The claims were made in a new United Nations report that went on to warn of a rising threat of ”large scale” terror attacks in Kenya and elsewhere in east Africa from freshly recruited jihadists.
Three years of planning went into the plot to detonate a series of bombs in Addis Ababa, Ethiopia’s capital, during an African Union summit in January. It was foiled by security forces.
Ethiopian rebels were blamed, but the plan was ”conceived, planned, supported and directed by the external operations directorate of the Government of Eritrea”, said the report, from the UN Monitoring Group on Somalia and Eritrea.
The anticipated mass civilian casualties and use of explosives to spread terror ”represent a qualitative shift in Eritrean tactics”, the report’s authors said.
Eritrea won independence from Ethiopia in 1993 but the two countries soon plunged back into war. Eritrea has supported any armed group that opposes Ethiopia’s government.
Proxy conflicts between the two enemies spread most recently to Somalia, where Ethiopia is the main regional backer of the internationally recognised administration in Mogadishu. Eritrea is now sending an average of $75,000 a month from its embassy in Nairobi, Kenya’s capital, to agents of al-Shabaab, al-Qaeda-linked insurgents battling Somalia’s government, the UN report said.
That money is transferred from Dubai, where there are significant investments of Eritrean government funds.
Because his country exports almost nothing, President Isaias Afewerki taxes the 1.2 million Eritreans living abroad 2 per cent of their income.
Through its diaspora tax, the report said the government of Eritrea was estimated to raise tens and possibly hundreds of millions of dollars annually.

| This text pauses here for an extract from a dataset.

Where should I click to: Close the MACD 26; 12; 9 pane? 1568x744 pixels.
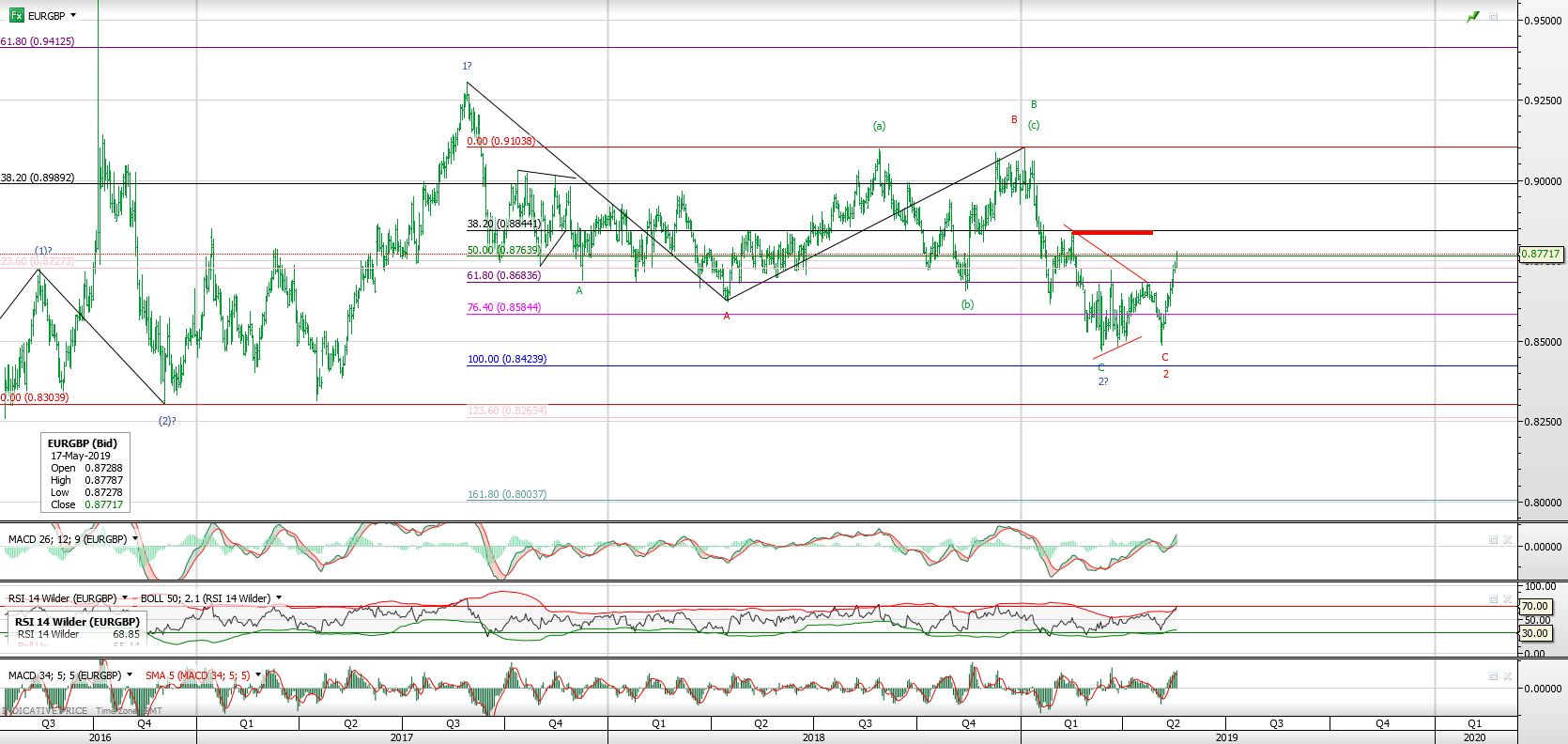[x=1508, y=540]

Some of that money is believed to end up being transferred via Dubai and Nairobi to pay al-Shabaab in Somalia.
”The means by which the leadership in Asmara [Eritrea’s capital] apparently intends to pursue its objectives are no longer proportional or rational,” the report stated. ”Moreover, since the Eritrean intelligence apparatus responsible for the African Union summit plot is also active in Kenya, Somalia, the Sudan and Uganda, the level of threat it poses to these other countries must be re-evaluated.”
Attempts to reach Eritrea’s government spokesman were unsuccessful.